Pada suatu ketika, hiduplah seorang penjahit yang suka bertengkar. Istrinya,
yang baik, rajin, dan saleh, tidak pernah bisa membuatnya puas. Apa pun yang
dikerjakannya, ia selalu tidak senang, menggerutu, memarahi, merenggut, dan
memukulnya.
Akhirnya, ketika pihak berwenang mendengar hal itu, mereka memanggil si
penjahit, dan memasukkannya ke dalam penjara agar ia mau memperbaiki diri.
Ia duduk untuk beberapa waktu lamanya hanya dengan air dan roti, lalu
dilepaskan kembali. Namun ia harus berjanji tidak akan lagi memukul istrinya,
melainkan hidup damai bersamanya, berbagi suka dan duka sebagaimana layaknya
sepasang suami-istri.
Untuk beberapa waktu semuanya berjalan dengan baik, namun kemudian ia
kembali pada kebiasaan lamanya, menjadi kasar dan suka bertengkar.
Dan karena ia tidak boleh memukul istrinya, ia hendak meraih rambutnya dan
menjambaknya. Sang istri meloloskan diri darinya dan melompat keluar ke
halaman. Tetapi ia berlari mengejarnya dengan pengukur kain dan gunting,
mengusirnya berkeliling, dan melemparkan pengukur kain serta gunting, juga apa
pun yang kebetulan ada di tangannya.
Bila ia mengenainya, ia tertawa; bila ia meleset, ia mengamuk dan
menggerutu.
Ia melakukannya begitu lama, hingga para tetangga datang menolong sang
istri.
Si penjahit pun kembali dipanggil menghadap pihak berwenang, dan diingatkan
akan janjinya.
“Yang mulia para tuan,” jawabnya, “aku telah menepati apa yang kujanjikan.

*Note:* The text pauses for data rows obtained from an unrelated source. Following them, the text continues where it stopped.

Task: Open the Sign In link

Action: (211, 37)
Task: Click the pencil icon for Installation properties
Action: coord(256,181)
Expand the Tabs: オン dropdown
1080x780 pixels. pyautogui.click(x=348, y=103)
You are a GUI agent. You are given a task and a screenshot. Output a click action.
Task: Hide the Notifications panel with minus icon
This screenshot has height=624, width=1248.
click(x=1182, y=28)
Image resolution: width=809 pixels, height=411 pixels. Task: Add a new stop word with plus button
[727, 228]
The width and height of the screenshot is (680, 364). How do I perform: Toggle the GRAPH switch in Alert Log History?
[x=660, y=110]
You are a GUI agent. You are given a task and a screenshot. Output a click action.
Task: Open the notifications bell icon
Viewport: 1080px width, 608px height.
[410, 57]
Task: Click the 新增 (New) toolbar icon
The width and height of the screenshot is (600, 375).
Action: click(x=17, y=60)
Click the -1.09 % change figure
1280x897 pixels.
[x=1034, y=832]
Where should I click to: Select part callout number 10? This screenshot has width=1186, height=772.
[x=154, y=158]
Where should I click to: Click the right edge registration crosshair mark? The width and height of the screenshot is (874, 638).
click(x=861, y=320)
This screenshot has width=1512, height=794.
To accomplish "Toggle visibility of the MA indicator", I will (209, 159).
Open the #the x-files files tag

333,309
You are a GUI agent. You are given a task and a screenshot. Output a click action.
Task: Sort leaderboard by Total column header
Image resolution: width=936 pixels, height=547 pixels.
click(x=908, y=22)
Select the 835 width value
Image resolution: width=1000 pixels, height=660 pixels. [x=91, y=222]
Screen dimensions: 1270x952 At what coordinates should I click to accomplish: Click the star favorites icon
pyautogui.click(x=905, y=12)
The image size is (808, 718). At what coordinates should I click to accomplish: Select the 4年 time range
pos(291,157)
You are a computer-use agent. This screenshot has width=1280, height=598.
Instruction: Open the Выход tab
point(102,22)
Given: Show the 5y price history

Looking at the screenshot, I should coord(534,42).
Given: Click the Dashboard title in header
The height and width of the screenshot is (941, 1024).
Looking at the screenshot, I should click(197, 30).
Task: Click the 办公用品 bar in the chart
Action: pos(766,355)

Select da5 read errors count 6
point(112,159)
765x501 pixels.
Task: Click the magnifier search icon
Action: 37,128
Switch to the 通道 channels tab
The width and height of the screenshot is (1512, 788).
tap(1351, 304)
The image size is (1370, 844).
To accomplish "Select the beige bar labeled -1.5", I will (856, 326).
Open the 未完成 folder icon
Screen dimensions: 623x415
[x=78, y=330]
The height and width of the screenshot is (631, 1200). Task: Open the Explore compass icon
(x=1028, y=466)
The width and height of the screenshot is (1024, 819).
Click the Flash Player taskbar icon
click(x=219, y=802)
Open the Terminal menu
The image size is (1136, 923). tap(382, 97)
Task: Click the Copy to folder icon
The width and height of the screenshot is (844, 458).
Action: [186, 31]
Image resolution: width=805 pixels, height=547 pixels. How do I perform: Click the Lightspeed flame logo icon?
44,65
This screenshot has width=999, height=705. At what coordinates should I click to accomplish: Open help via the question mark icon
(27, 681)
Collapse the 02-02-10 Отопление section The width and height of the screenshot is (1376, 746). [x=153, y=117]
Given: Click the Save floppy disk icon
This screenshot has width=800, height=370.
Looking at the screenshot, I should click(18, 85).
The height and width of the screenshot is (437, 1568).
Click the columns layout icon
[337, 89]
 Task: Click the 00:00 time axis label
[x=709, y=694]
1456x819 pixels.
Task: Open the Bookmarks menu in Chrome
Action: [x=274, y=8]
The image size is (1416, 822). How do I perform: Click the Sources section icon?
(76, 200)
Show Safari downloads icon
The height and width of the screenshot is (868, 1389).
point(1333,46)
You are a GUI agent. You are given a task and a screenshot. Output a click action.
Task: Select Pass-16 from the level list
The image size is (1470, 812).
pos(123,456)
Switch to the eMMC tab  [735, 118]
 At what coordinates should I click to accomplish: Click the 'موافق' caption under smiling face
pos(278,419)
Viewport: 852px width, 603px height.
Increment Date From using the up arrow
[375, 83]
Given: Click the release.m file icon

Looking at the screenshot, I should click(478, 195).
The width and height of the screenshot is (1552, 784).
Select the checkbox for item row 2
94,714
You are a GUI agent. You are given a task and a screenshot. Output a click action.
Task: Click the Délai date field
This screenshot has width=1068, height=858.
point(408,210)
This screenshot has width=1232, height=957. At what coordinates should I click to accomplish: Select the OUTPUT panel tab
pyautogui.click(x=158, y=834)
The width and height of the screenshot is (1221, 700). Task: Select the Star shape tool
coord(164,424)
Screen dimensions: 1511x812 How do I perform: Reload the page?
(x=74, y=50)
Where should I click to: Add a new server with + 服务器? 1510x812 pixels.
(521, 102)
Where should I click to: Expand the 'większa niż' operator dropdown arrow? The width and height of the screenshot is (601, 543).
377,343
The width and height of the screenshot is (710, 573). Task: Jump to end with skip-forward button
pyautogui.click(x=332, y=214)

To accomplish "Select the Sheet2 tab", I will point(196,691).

Aku tidak memukulnya, melainkan telah berbagi suka dan duka dengannya.”
“Bagaimana bisa begitu,” kata sang hakim, “sedangkan ia kembali mengadukan
kesalahan besar terhadapmu?”
“Aku tidak memukulnya,” sahut si penjahit, “melainkan hanya, karena rupanya
tampak begitu aneh, ingin menyisir rambutnya dengan tanganku. Tetapi ia lari
dariku, dan dengan jahat meninggalkanku. Maka aku segera mengejarnya, dan agar
ia kembali pada kewajibannya, aku melemparkan kepadanya sebagai peringatan yang
baik apa saja yang ada di tanganku saat itu.
Aku juga telah berbagi suka dan duka dengannya: sebab setiap kali aku
mengenainya, aku bersuka dan ia berduka; tetapi bila aku meleset, maka ia yang
bersuka, dan aku yang berduka.”
Namun para hakim tidak puas dengan jawaban itu, dan menjatuhkan kepadanya hukuman yang layak.